The lower main rotor 14 is configured so that the tilting motion of the lower swash plate 16 to be described later is transmitted to the lower blade holders 14b and 14b via the adjusting rod 25, the mixing arm lower 23, and the lower pitch arm 24, while rotating integrally with the lower main mast 13a, and the entire lower main rotor 14 is appropriately tilted in accordance with titling of the lower blade holders 14b and 14b about the axis direction perpendicular to the main mast 13, thereby changing the pitch angle of the lower rotor blades 14c and 14c.

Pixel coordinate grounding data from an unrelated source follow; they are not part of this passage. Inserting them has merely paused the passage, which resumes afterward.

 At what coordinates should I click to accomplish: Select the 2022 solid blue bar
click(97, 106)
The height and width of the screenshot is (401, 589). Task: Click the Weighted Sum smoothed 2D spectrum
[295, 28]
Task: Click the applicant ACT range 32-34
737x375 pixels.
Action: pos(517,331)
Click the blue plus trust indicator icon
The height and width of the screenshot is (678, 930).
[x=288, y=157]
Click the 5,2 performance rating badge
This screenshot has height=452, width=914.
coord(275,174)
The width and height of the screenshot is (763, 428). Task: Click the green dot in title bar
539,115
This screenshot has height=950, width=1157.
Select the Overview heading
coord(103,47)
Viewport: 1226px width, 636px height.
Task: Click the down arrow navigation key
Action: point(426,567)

As illustrated in FIG. 4, the upper main rotor 15 is configured in the same manner as the lower main rotor 14, by an upper yoke 15a integrally fixed to the outer periphery of the upper main mast 13b, a pair of upper blade holders 15b and 15b attached to both right and left sides of the upper yoke 15a so as to be freely rotatable around the axial direction perpendicular to the main mast 13, and upper rotor blades 15c and 15c integrally attached to the upper blade holders 15b and 15b at a predetermined pitch angle by interposing the base end portions of the upper blade holders 15b and 15b from both upper and lower surfaces and allowing a bolt to pass therethrough.

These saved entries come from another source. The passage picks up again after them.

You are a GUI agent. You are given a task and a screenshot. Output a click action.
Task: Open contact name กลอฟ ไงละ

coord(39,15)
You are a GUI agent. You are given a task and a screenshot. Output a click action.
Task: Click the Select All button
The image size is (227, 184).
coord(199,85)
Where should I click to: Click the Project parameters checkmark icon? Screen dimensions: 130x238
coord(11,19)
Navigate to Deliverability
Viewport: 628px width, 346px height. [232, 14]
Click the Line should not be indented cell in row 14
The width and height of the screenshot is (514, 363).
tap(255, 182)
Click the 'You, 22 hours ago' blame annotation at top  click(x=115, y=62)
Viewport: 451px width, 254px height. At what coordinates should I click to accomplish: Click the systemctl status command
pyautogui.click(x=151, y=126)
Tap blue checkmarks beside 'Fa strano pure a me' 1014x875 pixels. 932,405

Above the upper main rotor 15, the mixing rod head 26 is attached to the end portion of the rudder mixing rod 13c protruding from the upper end of the main mast 13. Upper mixing arms 27 and 27 are attached to both right and left sides of the mixing rod head 26 positioned above the upper yoke 15a so as to be freely rotatable about the axis direction, as a fulcrum, perpendicular to the mast 13. Furthermore, the adjusting rods 28 and 28, which are freely rotatable about the axial direction, as a fulcrum, perpendicular to the mast 13 and disposed along the axial direction of the upper main rotor 15, are attached to both front and rear sides of the mixing rod head 26.

Upper pitch arms 29 and 29 are attached to one side of the upper blade holders 15b and 15b, and the end portion of the upper pitch arm 29 is connected to a shaft unit provided in an intermediate portion of the mixing arm upper 27 via an adjusting rod 30. Furthermore, as illustrated in FIG. 5, a rudder stopper plate 31 is attached to the upper yokes 15a and 15a, and the other end portion of the adjusting rod 28 connected to the mixing rod head 26 at one end is connected to the end portion of the rudder stopper plate 31. The rudder stopper plate 31 and the adjusting rod 28 have also a function that supports the mixing rod head 26 so that the mixing rod head 26 moving up and down along the main mast 13 is not twisted by force exerted with the rotation of the main mast 13 during flight.

Furthermore, the end portions of the mixing arm uppers 27 and 27 are connected to the mixing arm upper 32 pivotally supported on the outer circumferential surface of the upper yoke 15a via the adjusting rod 40, and the mixing arm upper 32 is connected to an upper top rotary swash 17b of an upper swash plate 17 to be described later via an adjusting rod 33 that is pivotally supported to the end portion.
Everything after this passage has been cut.